How to rite rite
- Don’t abbrev.
- Check to see if you any words out.
- Be carefully to use adjectives and adverbs correct.
- About sentence fragments.
- Always avoid alliteration.
- Prepositions are not words to end sentences with.
- Avoid clichés like the plague.
- Employ the vernacular.
- Eschew ampersands & abbreviations, etc.
- Parenthetical remarks (however relevant) are unnecessary.
- It is wrong ever to split an infinitive.
- Contractions aren’t necessary.
- Foreign words and phrases are not apropos.
- One should never generalize.
- Eliminate quotations. As Ralph Waldo Emerson once said: “I hate quotations. Tell me what you know.”
- Comparisons are as bad as clichés.
- Don’t be redundant; don’t use more words than necessary; it’s highly superfluous.
- Profanity sucks.
- Be more or less specific.
- Understatement is always best.
- Exaggeration is a billion times worse than understatement.

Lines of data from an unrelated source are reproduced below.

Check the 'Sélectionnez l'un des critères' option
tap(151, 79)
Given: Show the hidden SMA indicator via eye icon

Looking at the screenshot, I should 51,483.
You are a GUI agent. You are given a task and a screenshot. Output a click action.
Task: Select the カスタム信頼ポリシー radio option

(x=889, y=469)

- One-word sentences? Eliminate.
- Analogies in writing are like feathers on a snake.
- The passive voice is to be avoided.
- Go around the barn at high noon to avoid colloquialisms.
- Even if a mixed metaphor sings, it should be derailed.

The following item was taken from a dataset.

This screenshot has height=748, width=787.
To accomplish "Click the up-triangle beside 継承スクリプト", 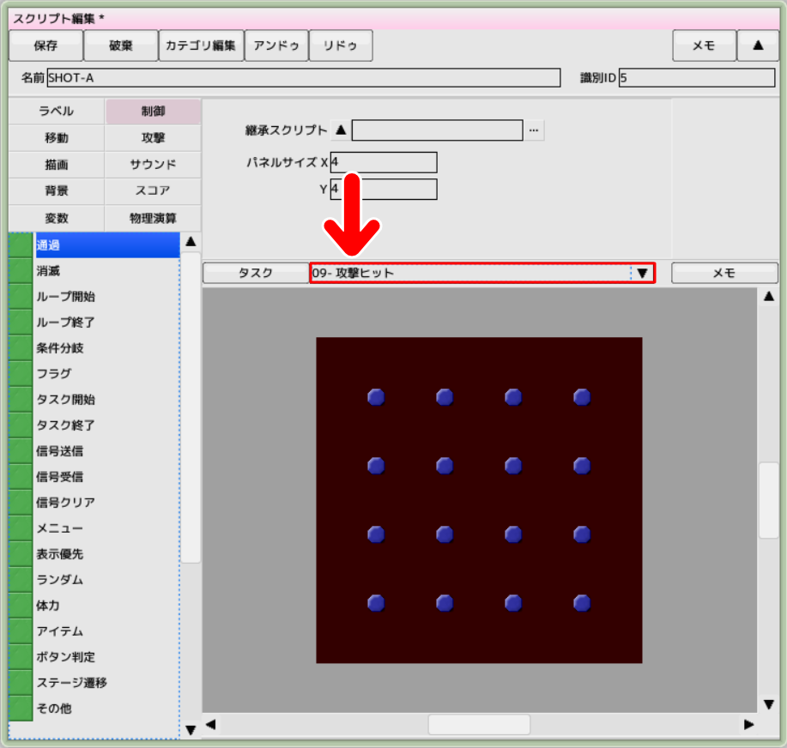I will (x=341, y=130).
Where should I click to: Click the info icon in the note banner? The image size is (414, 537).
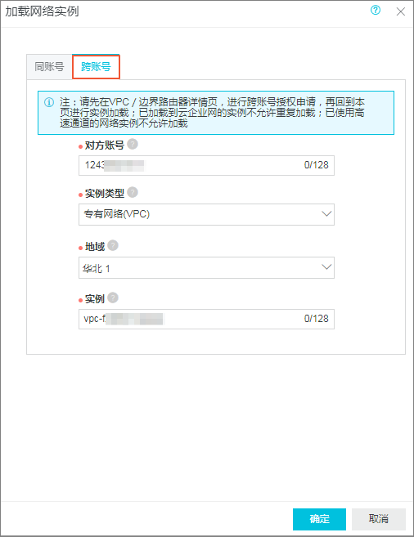click(x=49, y=102)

- Who needs rhetorical questions?
- When dangling, don’t use participles.
- Don’t use no double negatives.
- Each pronoun agrees with their antecedent.
- Just between you and I, case is important.
- Join clauses good, like a conjunction should.
- Don’t use commas, that aren’t necessary.
- It’s important to use apostrophe’s right.
- It’s better not to unnecessarily split an infinitive.
- Never leave a transitive verb just lay there without an object.
- Only Proper Nouns should be capitalized. also a sentence should begin with a capital and end with a period
- Use hyphens in compound-words, not just in any two-word phrase.
- In letters compositions reports and things like that we use commas to keep a string of items apart.
- Watch out for irregular verbs which have creeped into our language.
- Verbs has to agree with their subject.
- Avoid unnecessary redundancy.
- A writer mustn’t shift your point of view.
- Don’t write a run-on sentence you’ve got to punctuate it.